## Set exercise:
Write out, unchanged, every line from the one containing "Expand the Export dropdown" down to the one containing "point(712,179)", including both. Leave the pictures out of your answer.

## Provided entries:
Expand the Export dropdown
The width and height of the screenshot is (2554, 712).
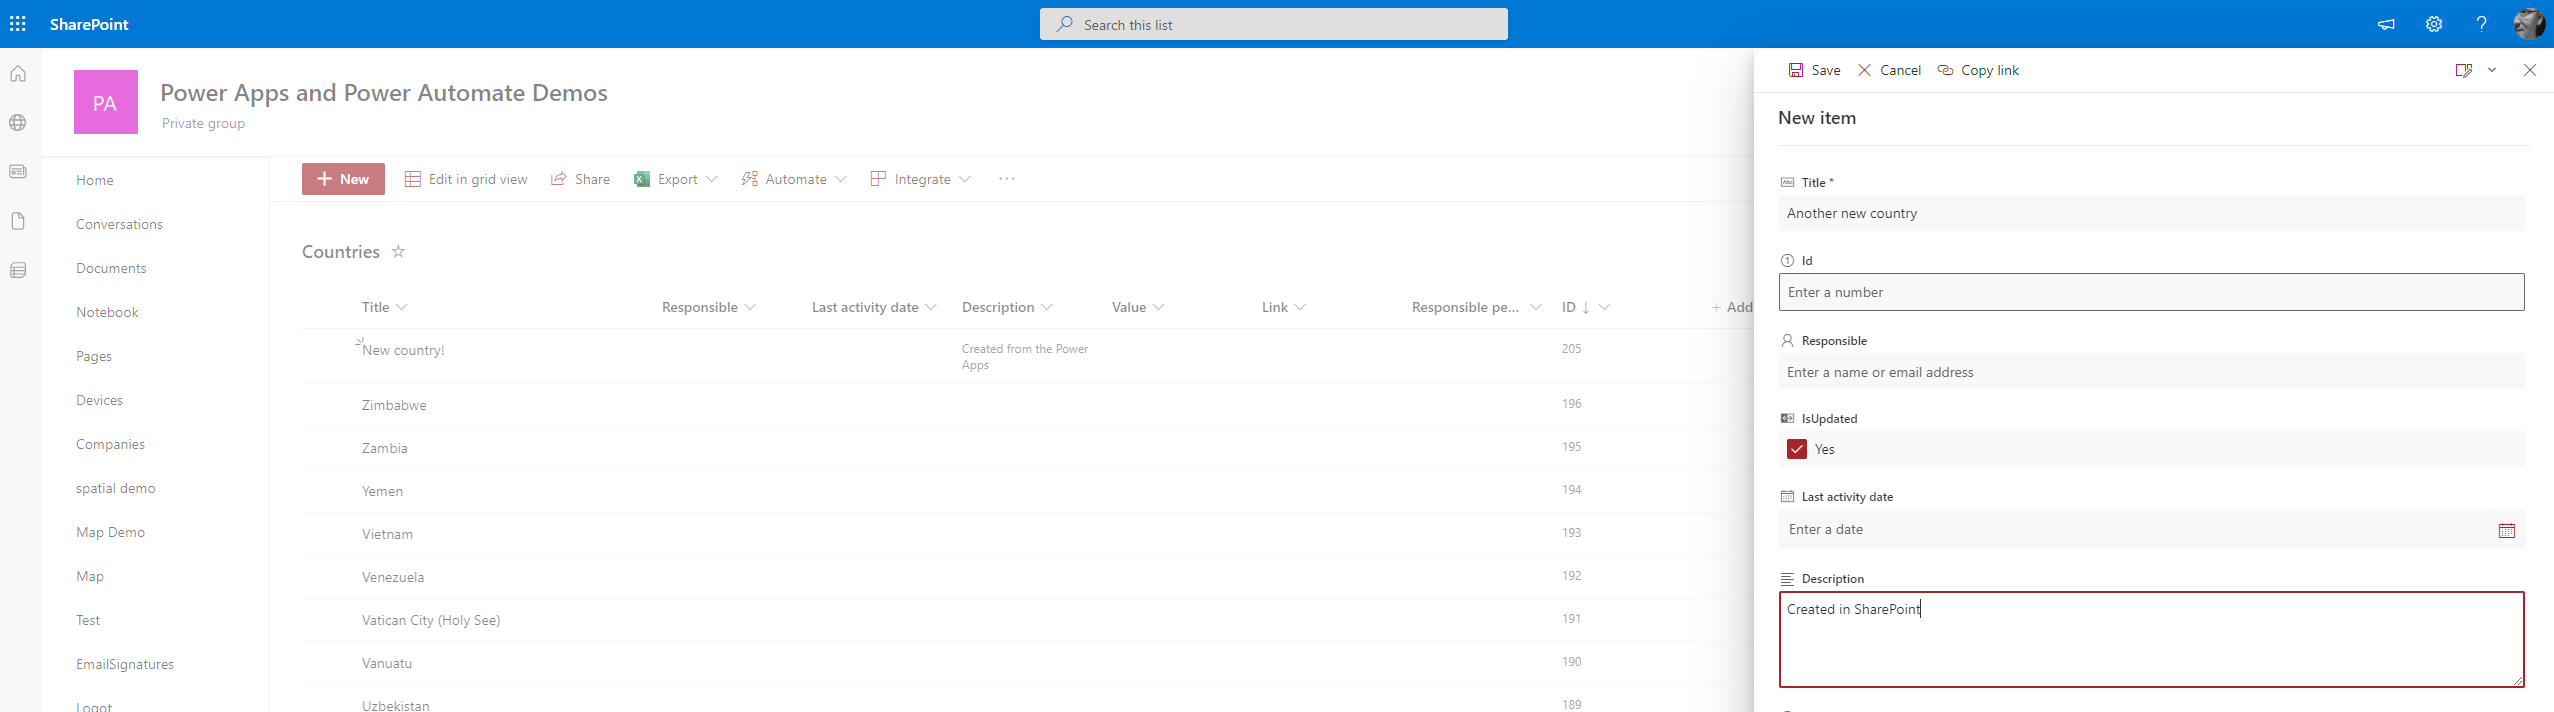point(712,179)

...

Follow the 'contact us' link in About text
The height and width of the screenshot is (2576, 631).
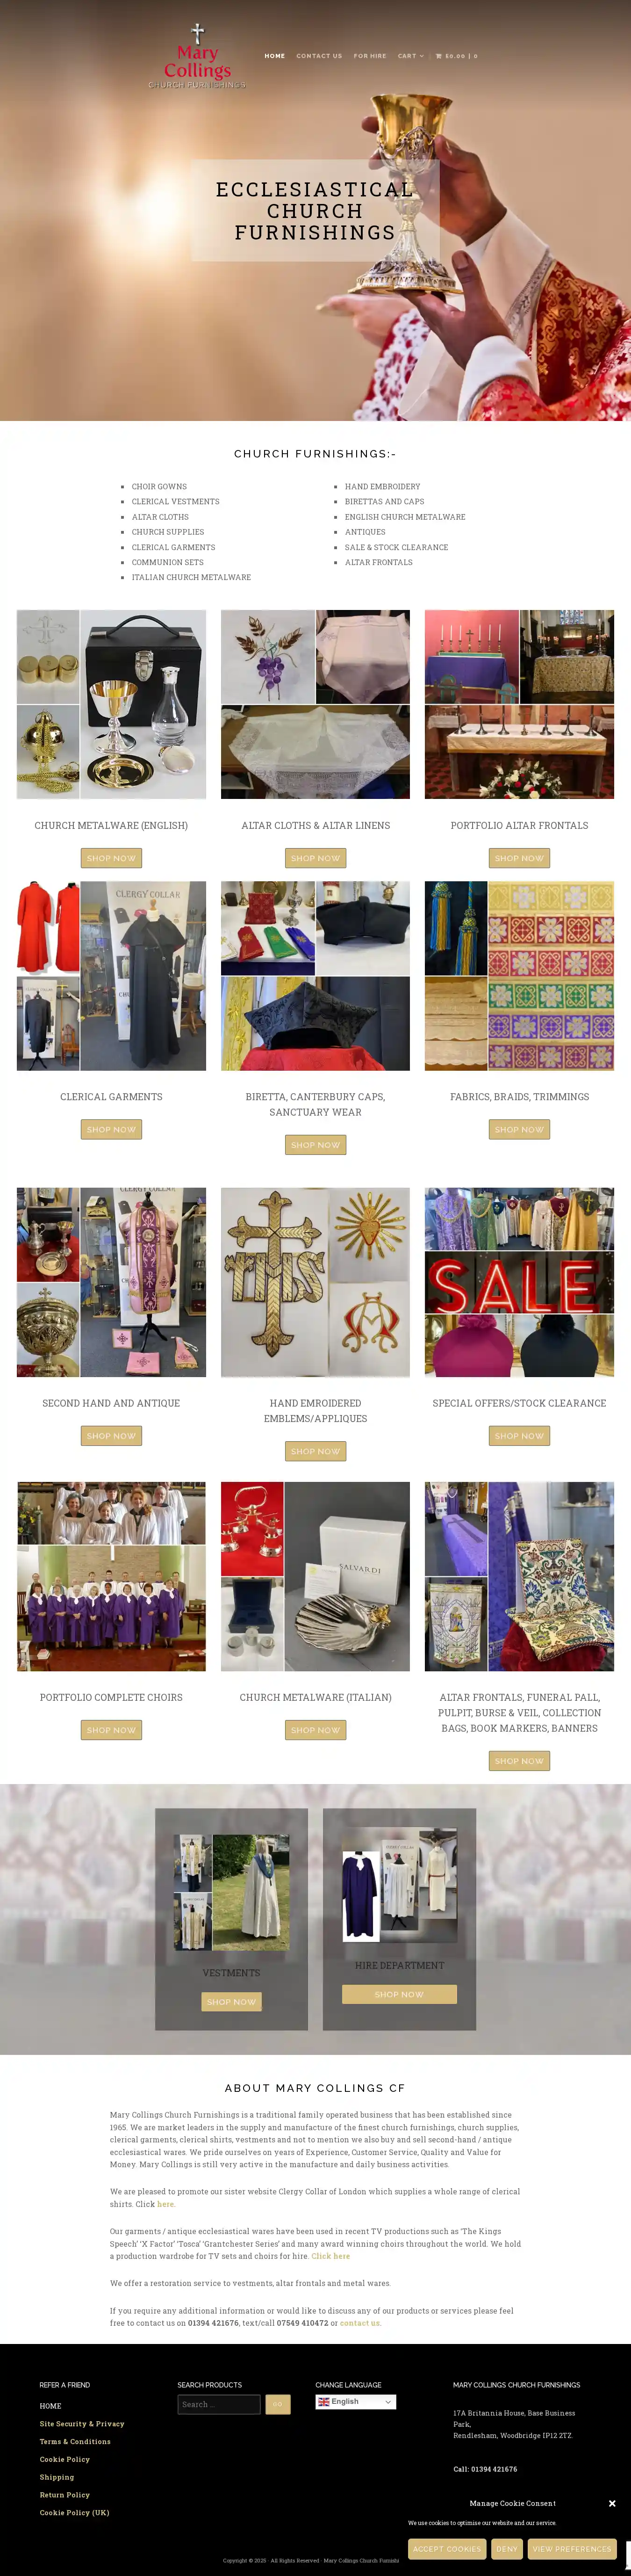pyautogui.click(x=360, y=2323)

## Exercise output:
Expand the Export dropdown
The width and height of the screenshot is (2554, 712).
point(712,179)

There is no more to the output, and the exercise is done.